POR KUKULKAN
HAY DERROTAS que duelen más cuando llegan desde el extranjero. Mientras gran parte de la derecha mexicana sigue empeñada en retratar a Claudia Sheinbaum como una presidenta sin liderazgo, incapaz y aislada, los principales rotativos del mundo parecen haber recibido un guion distinto. El seminario TIME la incluye entre las personas más influyentes del planeta. Financial Times la ubica entre las mujeres con mayor peso político global. The Guardian analiza su gobierno como una excepción dentro del viraje conservador que vive buena parte del planeta. Y la revista italiana Internazionale incluso la presenta como una de las líderes de izquierda con mayor respaldo ciudadano. Pero seguramente todos ellos también son “chairos”.

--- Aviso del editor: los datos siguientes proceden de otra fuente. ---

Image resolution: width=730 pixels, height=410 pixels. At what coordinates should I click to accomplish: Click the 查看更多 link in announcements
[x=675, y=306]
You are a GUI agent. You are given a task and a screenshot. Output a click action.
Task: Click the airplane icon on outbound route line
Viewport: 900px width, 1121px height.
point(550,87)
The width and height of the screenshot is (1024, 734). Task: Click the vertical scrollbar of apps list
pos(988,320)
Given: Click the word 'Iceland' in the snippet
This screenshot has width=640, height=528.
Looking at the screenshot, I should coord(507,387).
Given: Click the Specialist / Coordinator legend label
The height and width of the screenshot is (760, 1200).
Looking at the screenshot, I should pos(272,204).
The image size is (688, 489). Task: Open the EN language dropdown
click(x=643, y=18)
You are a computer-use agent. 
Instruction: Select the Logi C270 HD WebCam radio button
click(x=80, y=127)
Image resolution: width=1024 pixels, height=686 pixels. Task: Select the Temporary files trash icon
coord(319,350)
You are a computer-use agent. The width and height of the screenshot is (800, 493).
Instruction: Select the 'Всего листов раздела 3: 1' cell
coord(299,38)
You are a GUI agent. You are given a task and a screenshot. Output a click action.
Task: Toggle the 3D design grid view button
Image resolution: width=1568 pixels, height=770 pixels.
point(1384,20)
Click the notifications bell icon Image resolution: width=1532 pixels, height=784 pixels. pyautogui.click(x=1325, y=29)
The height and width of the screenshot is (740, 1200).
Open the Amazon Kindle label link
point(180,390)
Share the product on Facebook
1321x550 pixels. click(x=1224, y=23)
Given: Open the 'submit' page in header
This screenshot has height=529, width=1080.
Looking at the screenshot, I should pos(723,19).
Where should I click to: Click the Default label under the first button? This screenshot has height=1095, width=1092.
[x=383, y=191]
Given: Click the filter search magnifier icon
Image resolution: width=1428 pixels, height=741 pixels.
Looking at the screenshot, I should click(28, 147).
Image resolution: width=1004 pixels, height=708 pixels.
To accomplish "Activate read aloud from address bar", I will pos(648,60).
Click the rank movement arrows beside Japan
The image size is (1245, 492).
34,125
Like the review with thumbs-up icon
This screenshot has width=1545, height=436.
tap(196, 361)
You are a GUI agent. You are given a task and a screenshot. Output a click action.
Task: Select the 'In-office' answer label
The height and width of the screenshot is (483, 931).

BAJO este escenario, no deja de ser admirable la capacidad de algunos sectores de la oposición para descubrir conspiraciones internacionales donde otros apenas ven periodismo. Según esa lógica, Londres, Nueva York, Roma y Washington decidieron levantarse una mañana con una sola misión: quedar bien con Palacio Nacional. La imaginación también merece reconocimiento. Mientras tanto, aquí seguimos asistiendo al espectáculo de ciertos personajes que llevan dos años intentando convencer al país de que la presidenta carece de liderazgo, inteligencia o capacidad para gobernar. Lo curioso es que esos calificativos casi nunca vienen acompañados de argumentos sólidos.
EN CAMBIO, abundan las difamaciones, los insultos, apodos, las burlas sobre su personalidad, su voz, su forma de vestir o hasta su formación científica. Como si gobernar un país dependiera del volumen del micrófono o del corte del saco. Cuando faltan razones, aparecen las descalificaciones. No es más que una vieja receta. Lo verdaderamente divertido es observar cómo algunos de esos mismos críticos citan con devoción cualquier editorial extranjera… siempre y cuando sea negativa para el Gobierno de la 4T. Si un periódico internacional la cuestiona, entonces es prueba irrefutable. Pero si otra publicación destaca la popularidad de Sheinbaum o analiza su influencia regional, de inmediato pasa a formar parte de la gigantesca conspiración socialista intercontinental.
LA COHERENCIA nunca fue requisito para el comentario político. Claro que nadie está obligado a coincidir con las evaluaciones de TIME, Financial Times o Internazionale. La crítica es indispensable en cualquier democracia. Lo que resulta difícil de sostener es que todos los medios extranjeros que reconocen el peso político de la mandataria estén equivocados… mientras un puñado de opinadores nacionales posea la única verdad revelada. Eso ya no parece análisis. Parece terapia de grupo. Quizá el problema sea otro. Durante años una parte de la derecha mexicana construyó su discurso convencida de que bastaba repetir una mentira para convertirla en realidad.
REPITIERON sistemáticamente hasta el cansancio queLópez Obrador era un ‘peligro para México’. Después aseguraron que Sheinbaum no tendría legitimidad. Más tarde pronosticaron que no podría construir liderazgo propio. Y ahora observan con desconcierto cómo la prensa internacional habla de ella como una de las figuras políticas más relevantes de América Latina. No era el guion esperado. Eso explica el creciente enojo. Y es que hay algo especialmente incómodo para quienes apostaron por el fracaso: descubrir que la realidad insiste en llevarles la contraria. Por supuesto, el reconocimiento internacional no resuelve los problemas del país. México sigue enfrentando enormes desafíos en seguridad, justicia, crecimiento económico y combate a la corrupción.
NINGUNA portada sustituye los resultados. Pero tampoco los insultos sustituyen los argumentos. La diferencia entre una crítica seria y una campaña permanente de descalificación suele medirse por la calidad de las ideas, no por el volumen de los adjetivos. Mientras algunos siguen atrapados en la nostalgia de elecciones perdidas, el mundo observa a México con otros ojos. No porque sea un paraíso. Sino porque, para bien o para mal, la presidenta mexicana se ha convertido en una figura relevante del debate internacional. Y eso, aunque les provoque urticaria a más de un opinador profesional, no lo decidió Morena. Lo escribieron ellos. En inglés. En italiano. Y hasta con subtítulos. Qué ironía. Al final, quizá el problema no sea Claudia Sheinbaum. Quizá el verdadero drama sea descubrir que el eco de los insultos nacionales no alcanza a cruzar el Atlántico.